= Data for this exercise =
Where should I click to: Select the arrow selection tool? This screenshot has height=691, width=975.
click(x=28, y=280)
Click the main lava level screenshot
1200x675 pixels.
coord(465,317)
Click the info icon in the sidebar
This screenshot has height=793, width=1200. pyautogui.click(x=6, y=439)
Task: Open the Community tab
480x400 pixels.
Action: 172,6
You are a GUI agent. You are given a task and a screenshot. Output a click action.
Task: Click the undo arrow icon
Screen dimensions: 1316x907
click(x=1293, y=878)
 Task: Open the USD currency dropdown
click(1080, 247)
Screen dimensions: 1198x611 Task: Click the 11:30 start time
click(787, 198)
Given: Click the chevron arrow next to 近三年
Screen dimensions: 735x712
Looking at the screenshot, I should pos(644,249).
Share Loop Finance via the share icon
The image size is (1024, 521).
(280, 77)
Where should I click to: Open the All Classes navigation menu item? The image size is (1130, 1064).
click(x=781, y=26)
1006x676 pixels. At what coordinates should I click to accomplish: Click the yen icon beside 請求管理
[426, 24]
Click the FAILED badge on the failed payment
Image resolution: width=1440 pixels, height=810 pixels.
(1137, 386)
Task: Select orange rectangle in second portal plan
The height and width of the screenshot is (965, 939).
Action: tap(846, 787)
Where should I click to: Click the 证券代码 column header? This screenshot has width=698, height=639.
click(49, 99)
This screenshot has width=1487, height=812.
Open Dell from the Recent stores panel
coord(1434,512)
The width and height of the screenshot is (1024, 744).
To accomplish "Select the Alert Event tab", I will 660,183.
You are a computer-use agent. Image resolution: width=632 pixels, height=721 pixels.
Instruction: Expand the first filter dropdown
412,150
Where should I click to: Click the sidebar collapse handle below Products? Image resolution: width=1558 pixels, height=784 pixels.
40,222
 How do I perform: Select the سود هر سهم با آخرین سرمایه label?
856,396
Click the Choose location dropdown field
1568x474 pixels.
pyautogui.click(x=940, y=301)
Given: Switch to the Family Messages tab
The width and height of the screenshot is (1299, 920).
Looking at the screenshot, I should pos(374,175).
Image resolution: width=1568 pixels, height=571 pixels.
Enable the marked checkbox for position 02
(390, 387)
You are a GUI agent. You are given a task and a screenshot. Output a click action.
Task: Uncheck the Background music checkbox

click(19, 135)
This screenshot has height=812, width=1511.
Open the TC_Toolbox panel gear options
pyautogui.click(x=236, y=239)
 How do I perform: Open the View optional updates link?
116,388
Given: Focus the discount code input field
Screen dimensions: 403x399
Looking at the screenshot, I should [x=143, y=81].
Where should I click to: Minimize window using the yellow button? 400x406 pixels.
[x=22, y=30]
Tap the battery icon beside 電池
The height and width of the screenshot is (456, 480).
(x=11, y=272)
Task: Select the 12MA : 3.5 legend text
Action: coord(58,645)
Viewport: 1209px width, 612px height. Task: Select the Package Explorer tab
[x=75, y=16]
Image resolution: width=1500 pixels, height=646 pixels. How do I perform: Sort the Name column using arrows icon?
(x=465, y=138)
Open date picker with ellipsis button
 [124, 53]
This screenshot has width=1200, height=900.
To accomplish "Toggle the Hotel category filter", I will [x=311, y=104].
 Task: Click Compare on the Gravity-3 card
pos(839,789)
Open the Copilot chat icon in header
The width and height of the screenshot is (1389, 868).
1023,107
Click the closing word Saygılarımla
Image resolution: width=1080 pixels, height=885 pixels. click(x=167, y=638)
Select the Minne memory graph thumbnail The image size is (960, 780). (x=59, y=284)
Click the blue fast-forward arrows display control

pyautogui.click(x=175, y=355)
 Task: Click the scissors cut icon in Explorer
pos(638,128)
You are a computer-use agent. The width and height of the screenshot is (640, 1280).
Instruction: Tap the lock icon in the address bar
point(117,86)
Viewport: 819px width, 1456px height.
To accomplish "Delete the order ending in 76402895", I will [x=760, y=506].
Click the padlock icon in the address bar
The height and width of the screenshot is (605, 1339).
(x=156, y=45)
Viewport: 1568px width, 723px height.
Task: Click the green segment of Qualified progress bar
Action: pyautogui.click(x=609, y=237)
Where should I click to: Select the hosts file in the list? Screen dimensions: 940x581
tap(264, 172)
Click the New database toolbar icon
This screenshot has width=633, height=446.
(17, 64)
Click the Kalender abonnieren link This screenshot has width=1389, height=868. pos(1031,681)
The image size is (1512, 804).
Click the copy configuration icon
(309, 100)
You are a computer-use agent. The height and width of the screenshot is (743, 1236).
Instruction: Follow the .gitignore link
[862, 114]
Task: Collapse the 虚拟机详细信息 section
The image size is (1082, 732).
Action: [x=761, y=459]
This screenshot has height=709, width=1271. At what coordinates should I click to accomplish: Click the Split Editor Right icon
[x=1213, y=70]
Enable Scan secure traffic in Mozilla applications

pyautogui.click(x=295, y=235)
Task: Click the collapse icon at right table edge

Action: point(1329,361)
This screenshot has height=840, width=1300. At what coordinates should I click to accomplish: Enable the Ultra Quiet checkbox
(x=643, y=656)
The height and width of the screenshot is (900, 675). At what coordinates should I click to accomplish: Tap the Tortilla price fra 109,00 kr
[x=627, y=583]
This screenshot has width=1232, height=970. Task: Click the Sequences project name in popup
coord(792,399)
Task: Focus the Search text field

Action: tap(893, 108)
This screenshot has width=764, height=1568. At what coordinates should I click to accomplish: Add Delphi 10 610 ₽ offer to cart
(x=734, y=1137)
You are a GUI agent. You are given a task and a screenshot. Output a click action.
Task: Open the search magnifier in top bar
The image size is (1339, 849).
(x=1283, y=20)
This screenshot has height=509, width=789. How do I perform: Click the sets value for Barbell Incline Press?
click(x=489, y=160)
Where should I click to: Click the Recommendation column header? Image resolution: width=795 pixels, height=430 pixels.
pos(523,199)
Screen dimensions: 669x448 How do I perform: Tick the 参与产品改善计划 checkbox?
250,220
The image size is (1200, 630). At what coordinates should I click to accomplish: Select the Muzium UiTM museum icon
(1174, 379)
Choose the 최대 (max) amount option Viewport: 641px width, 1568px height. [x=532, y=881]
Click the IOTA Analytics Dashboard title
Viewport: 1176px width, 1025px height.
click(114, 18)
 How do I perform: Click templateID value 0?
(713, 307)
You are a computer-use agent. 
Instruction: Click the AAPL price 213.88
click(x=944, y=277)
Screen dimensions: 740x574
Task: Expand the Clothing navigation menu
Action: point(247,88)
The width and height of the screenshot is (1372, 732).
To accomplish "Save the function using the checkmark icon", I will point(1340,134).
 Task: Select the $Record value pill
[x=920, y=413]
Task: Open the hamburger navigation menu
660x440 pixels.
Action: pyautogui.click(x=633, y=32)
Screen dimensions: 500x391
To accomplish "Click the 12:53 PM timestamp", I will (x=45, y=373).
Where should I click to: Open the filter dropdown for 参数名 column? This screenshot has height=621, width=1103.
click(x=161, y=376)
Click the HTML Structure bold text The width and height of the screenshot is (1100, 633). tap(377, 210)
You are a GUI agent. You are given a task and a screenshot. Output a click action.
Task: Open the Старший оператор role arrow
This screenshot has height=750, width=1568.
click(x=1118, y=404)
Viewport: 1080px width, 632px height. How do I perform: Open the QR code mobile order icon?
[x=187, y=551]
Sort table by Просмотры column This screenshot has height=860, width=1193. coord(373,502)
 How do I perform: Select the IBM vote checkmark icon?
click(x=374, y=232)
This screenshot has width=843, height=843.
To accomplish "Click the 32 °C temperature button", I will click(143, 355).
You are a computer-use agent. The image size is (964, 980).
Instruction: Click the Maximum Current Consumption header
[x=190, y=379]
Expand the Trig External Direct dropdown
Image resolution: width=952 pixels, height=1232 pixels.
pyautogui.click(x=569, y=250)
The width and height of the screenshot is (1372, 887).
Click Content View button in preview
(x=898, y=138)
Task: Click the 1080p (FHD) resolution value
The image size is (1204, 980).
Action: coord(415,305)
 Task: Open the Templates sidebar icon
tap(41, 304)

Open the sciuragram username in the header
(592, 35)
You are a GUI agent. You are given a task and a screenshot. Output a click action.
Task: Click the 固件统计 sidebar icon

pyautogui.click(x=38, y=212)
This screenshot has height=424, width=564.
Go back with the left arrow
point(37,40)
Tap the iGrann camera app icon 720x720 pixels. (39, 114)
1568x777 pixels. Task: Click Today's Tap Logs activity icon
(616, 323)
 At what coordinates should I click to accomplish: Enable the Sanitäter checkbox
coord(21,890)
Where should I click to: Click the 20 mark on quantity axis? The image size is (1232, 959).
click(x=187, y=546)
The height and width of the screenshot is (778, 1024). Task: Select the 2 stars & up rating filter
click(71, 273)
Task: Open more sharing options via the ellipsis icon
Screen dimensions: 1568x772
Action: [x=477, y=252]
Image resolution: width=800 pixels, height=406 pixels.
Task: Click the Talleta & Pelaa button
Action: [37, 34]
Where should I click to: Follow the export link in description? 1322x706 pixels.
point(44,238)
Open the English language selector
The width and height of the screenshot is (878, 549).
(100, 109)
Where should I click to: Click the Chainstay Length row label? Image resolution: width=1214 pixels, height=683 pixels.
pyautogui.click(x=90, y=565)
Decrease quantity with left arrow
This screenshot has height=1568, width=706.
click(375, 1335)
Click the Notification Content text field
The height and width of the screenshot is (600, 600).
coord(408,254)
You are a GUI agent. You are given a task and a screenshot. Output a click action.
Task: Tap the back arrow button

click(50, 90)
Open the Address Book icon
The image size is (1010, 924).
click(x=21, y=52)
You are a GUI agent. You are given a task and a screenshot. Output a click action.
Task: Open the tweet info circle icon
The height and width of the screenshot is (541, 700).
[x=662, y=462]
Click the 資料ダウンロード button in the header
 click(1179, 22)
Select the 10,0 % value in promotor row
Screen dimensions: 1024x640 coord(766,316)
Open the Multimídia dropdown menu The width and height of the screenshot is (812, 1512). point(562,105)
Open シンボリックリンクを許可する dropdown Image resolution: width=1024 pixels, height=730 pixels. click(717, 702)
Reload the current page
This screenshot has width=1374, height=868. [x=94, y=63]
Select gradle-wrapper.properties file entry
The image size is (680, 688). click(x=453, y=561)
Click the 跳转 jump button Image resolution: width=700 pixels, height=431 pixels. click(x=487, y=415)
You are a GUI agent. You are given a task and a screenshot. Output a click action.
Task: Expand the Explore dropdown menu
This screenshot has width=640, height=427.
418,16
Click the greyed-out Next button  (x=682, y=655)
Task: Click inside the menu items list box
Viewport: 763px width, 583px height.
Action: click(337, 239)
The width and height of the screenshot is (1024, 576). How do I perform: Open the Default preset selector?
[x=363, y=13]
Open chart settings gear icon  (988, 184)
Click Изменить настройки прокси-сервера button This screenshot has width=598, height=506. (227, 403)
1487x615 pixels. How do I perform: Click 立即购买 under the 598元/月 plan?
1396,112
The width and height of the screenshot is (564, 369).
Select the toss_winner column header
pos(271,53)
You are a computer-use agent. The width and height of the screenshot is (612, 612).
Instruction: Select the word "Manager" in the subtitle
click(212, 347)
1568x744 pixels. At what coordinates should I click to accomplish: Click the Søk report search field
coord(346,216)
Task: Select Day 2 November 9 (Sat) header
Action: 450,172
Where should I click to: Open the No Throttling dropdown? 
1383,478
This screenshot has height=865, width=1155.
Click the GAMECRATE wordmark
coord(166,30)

= Description of the task =
The lines to show are those in the data above that include "will".

= Task answer =
To accomplish "Select the Alert Event tab", I will 660,183.
To accomplish "Toggle the Hotel category filter", I will [x=311, y=104].
To accomplish "Delete the order ending in 76402895", I will [x=760, y=506].
To accomplish "Save the function using the checkmark icon", I will point(1340,134).
To accomplish "Click the 12:53 PM timestamp", I will (x=45, y=373).
To accomplish "Click the 32 °C temperature button", I will click(143, 355).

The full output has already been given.